天満天神繁昌亭


 この前の日曜のこと、大阪天満宮のすぐ隣にある天満天神繁昌亭に行ってきた。繁昌亭は2006年竣工の上方落語の寄席なのだが、なんと大阪大空襲以降60年間、上方落語の定席は途絶えていたのだそうだ。それを多くの人の寄付と熱意とで復活させたのがこの繁昌亭。落語には全くの素人だが、これは行かねばなるまい。目指したのは午後1時からの昼席だ。

 受付で当日券を買い求めようとするとすでに満席で立ち見になるという。立ち見でも当日券の料金2500円は変らない。立ち見でも構わないと言っても「ホンマにいいんですか?」と2度も念を押された。大阪の人は立ち見と言われると「そんならエエわ」と帰るのが普通だからなのか、それとも「いくらか負けろ」と言いだすからだろうか?。

 まだ新しさの感じられる席数216の小ぶりな客席。天井にずらりと吊り下げられた提灯には設立の際寄付をした方々の名前が書かれている。館内は禁煙、携帯電話の電源OFFと場内での飲食、写真撮影、録音録画はご遠慮下さいとのアナウンスが流れる。写真や録音録画を禁ずるのはまぁ理解できるけれど、飲食もダメとは少し残念だ。おせんべいパリパリは周りの迷惑だけれど、お茶でも飲みながらゆっくり聞きたい気もする。お酒など飲みながら楽しめれば最高なのだけれど、当世風のマナーなのだろう。自分のほか7−8名の立ち見客とともに壁際で開演を待った。

 賑やかなお囃子とともに開演したこの日の舞台、演目は落語が8席と漫談と曲独楽。若手もいればその道何十年のベテランもいる。多彩な顔ぶれによる芸の数々を楽しめるのは寄席ならではだ。林家卯三郎のガマの油売りの噺は酔っ払いの姿がとてもリアルで楽しかったし、レッツゴー三匹の一人、レッツゴー正児のハイテンションっぷりは年齢を感じさせなかった。トリを飾った笑福亭松喬の肩の力が抜けた(ように聞こえる)語りは実に味わい深かった。印象的だったのは立花家千橘のお多福の面の噺。静かな語り口に惹きこまれた。

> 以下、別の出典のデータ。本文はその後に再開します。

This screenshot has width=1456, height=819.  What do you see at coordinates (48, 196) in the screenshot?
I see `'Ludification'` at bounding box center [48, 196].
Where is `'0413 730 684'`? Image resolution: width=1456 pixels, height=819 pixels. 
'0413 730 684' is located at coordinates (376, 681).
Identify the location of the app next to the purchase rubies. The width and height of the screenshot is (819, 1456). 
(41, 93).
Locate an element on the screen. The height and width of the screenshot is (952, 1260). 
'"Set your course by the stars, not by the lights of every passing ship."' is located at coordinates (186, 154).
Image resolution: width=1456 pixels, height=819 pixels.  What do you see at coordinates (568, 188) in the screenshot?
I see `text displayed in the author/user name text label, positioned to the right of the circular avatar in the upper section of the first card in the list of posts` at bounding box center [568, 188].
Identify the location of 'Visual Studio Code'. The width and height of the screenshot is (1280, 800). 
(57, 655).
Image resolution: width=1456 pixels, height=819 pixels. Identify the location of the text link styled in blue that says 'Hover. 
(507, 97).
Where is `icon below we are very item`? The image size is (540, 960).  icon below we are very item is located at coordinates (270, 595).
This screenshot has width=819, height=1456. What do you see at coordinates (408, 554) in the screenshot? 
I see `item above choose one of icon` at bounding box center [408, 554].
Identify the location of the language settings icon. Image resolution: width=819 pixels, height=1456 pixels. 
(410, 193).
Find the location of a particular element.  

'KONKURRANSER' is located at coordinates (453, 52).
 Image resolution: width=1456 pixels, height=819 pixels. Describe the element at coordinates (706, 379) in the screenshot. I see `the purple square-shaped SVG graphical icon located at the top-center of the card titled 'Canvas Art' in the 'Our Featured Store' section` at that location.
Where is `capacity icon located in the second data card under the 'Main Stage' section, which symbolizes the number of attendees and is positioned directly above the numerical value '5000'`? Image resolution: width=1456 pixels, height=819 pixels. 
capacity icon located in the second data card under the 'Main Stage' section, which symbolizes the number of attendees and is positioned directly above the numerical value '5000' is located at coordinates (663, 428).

 前述の通り落語に関しては全くの素人だ。周囲にはたいそう詳しそうな落語マニア的な方も見受けられたが、素人は素人なりに十分楽しめたのは大衆芸能の懐の深さゆえだろう。関西弁で語られる上方落語のソフトな語り口、テンポが速くハイテンションな昨今のお笑いとは一味も二味も違う。演目がすべて終わり、出口へ向かうと出演者の皆さんが見送りに立っていてくれ、和服で来場の女性には大入袋が配られていた。こんなサービスも小さな寄席ならではだ。身近にこんな素敵な寄席があるのは幸せな事。また足を運んでみたいと思う。